Lastly, follow your gut feeling; listen to your instincts. If something doesn’t mesh, move on.
Finding a design team can be an emotionally overwhelming process. The following checklist will help you find the right team for your needs. And remember: just because the price is right doesn’t mean the fit is, and vice versa; an expensive team may be just that-expensive. You want to choose the best designer for you and your book. Believe me; you’ll be glad you did.
1. Do they listen?
2. Are they responsive?
3. Do they explain things in a way you can understand?
4. Do you like the other sites they have designed?
5. Are all of their design samples the same? Do they have the feel you are looking for?
6. Are their sites easy to navigate?
7. Do they have experience in your industry?

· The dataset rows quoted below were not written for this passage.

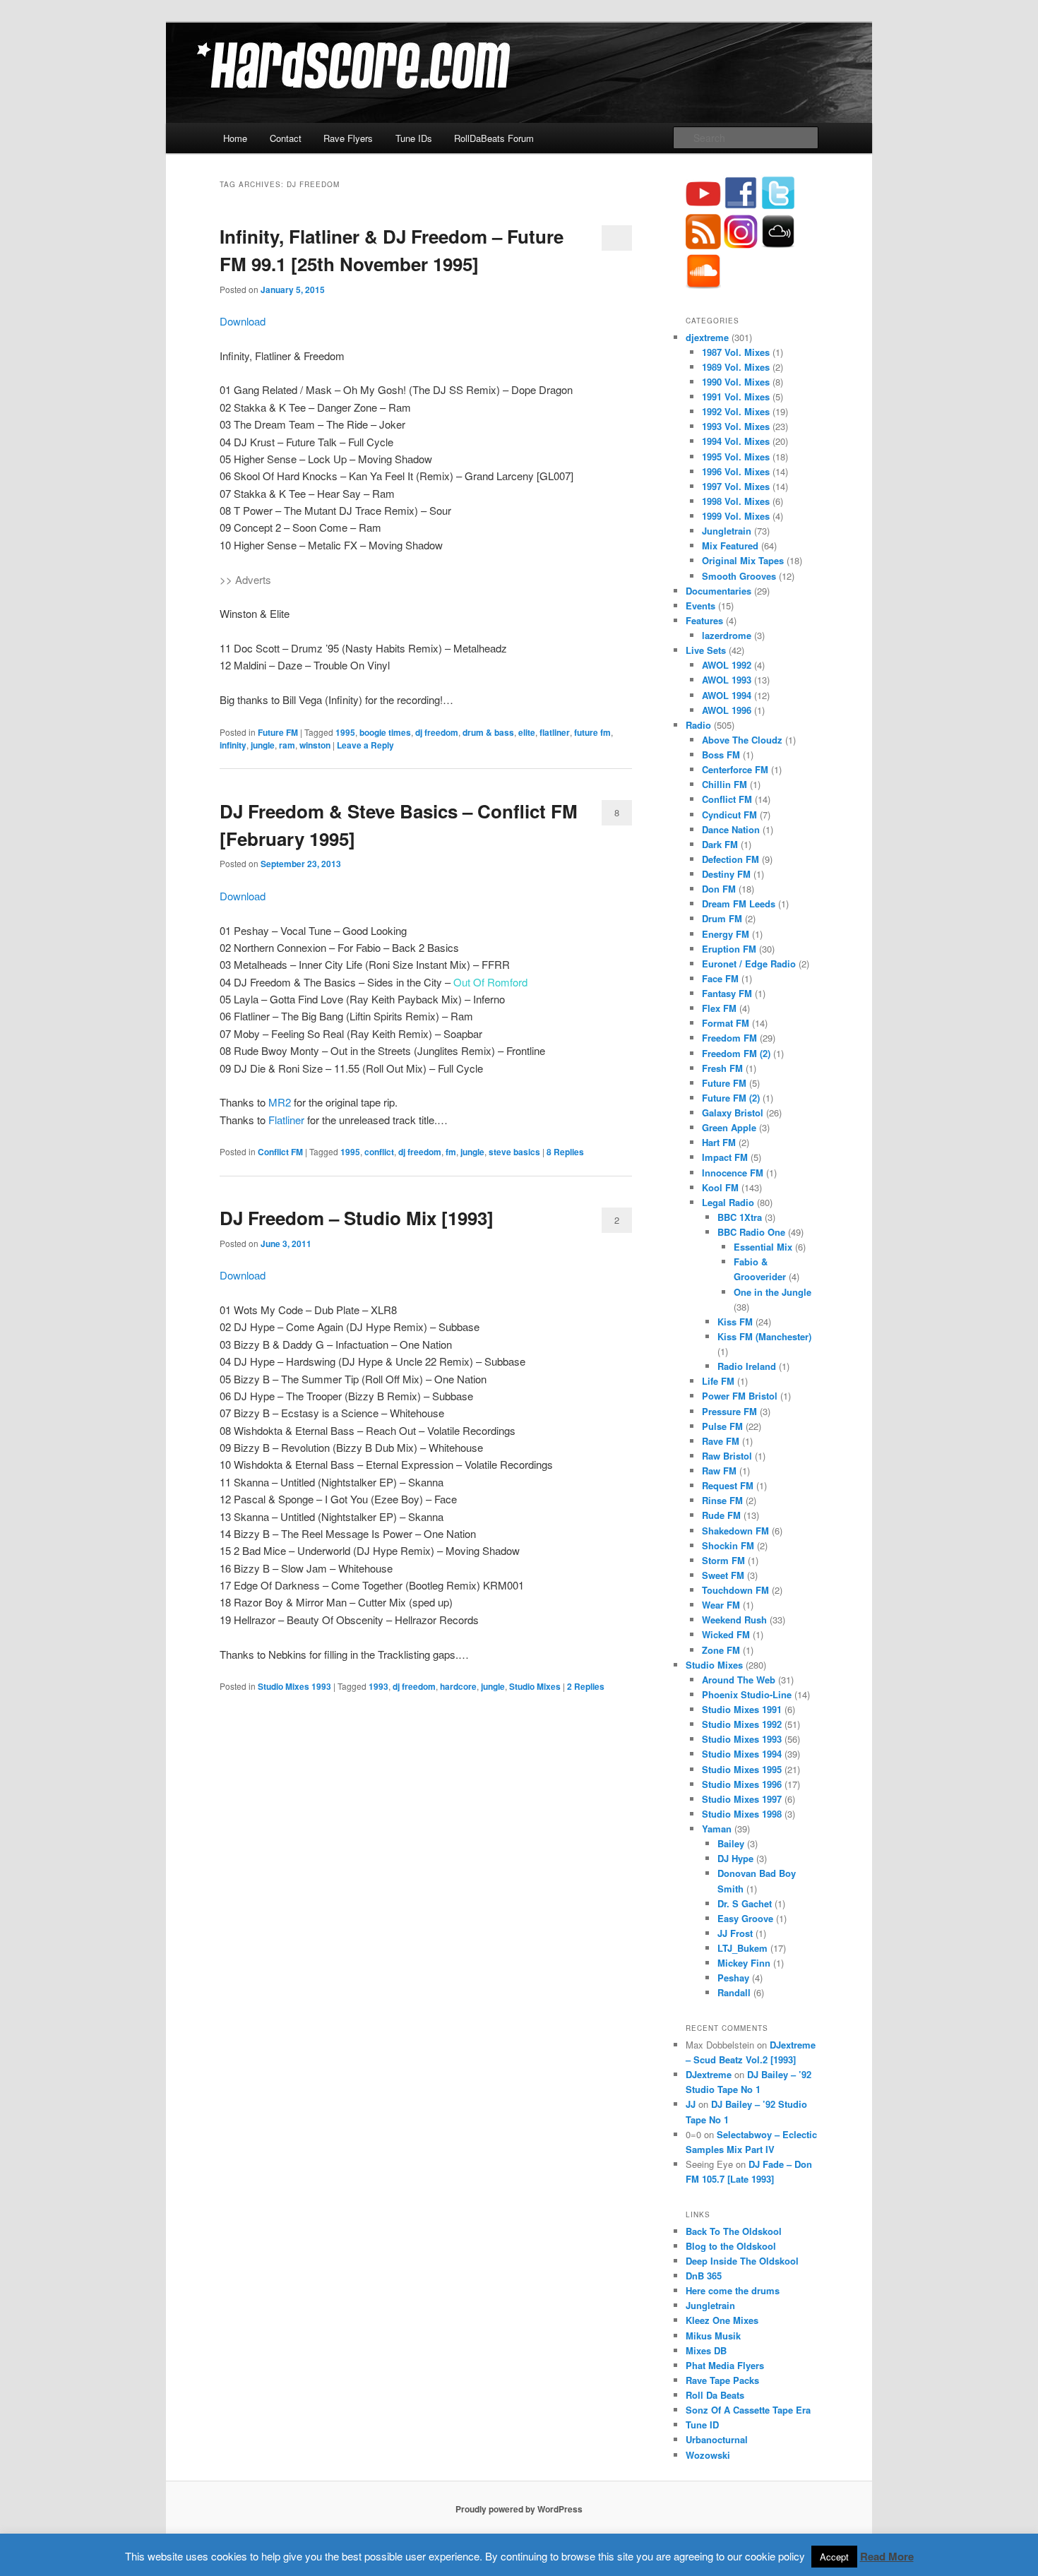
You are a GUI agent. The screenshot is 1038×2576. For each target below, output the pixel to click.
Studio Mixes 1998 (742, 1813)
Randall (734, 1992)
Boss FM (721, 754)
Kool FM (720, 1187)
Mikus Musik (713, 2335)
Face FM (720, 978)
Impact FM (725, 1157)
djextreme (707, 337)
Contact (286, 138)
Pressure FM (729, 1411)
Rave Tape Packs (722, 2380)
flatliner (554, 732)
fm (451, 1151)
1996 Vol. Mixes (736, 471)
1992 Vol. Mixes (736, 411)
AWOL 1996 (726, 710)
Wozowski (708, 2455)
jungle (263, 745)
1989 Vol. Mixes (736, 367)
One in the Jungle (772, 1292)
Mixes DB (706, 2350)
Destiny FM (726, 874)
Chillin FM (724, 784)
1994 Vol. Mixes (736, 441)
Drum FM (722, 918)
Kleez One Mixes (722, 2320)
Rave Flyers (348, 138)
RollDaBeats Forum (494, 138)
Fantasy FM (727, 993)
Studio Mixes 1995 (742, 1769)
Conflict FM (280, 1151)
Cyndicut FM (729, 814)
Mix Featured (730, 545)
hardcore (458, 1686)
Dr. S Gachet (744, 1903)
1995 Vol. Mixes (736, 456)
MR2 (279, 1102)
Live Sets (706, 650)
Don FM (719, 888)
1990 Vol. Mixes (736, 381)
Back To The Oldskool (734, 2231)
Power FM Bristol (739, 1395)
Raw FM (719, 1470)
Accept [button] (834, 2556)
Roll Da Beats (715, 2395)
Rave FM (720, 1441)
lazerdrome (726, 635)
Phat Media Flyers (725, 2365)
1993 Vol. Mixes (736, 426)
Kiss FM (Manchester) (764, 1336)
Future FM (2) (731, 1097)
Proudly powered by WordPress (519, 2509)
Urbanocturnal (717, 2439)
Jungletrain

8. Do their sample sites load quickly?
9. Will they give you recent testimonials and references? Do they have happy clients?
10. What is their timeline?
11. Do they provide more than one design sample for you to choose from?
12. Are the designer and the programmer different people? Does the design firm have a specialized team?
13. Do they offer hosting services?
14. Do they offer E-commerce solutions?
15. Do they understand Internet marketing?
16. Do they have a company Web site?
17. Do they provide a contract that outlines your rights?
18. Do you get to keep the rights to every element of your site, including design and images?
19. How much do they charge for Web site maintenance?
20. Do they employ a solid back-up system? If so, do they keep back-ups offsite for added security?
21. Upon completion, will they provide you with all your files and passwords?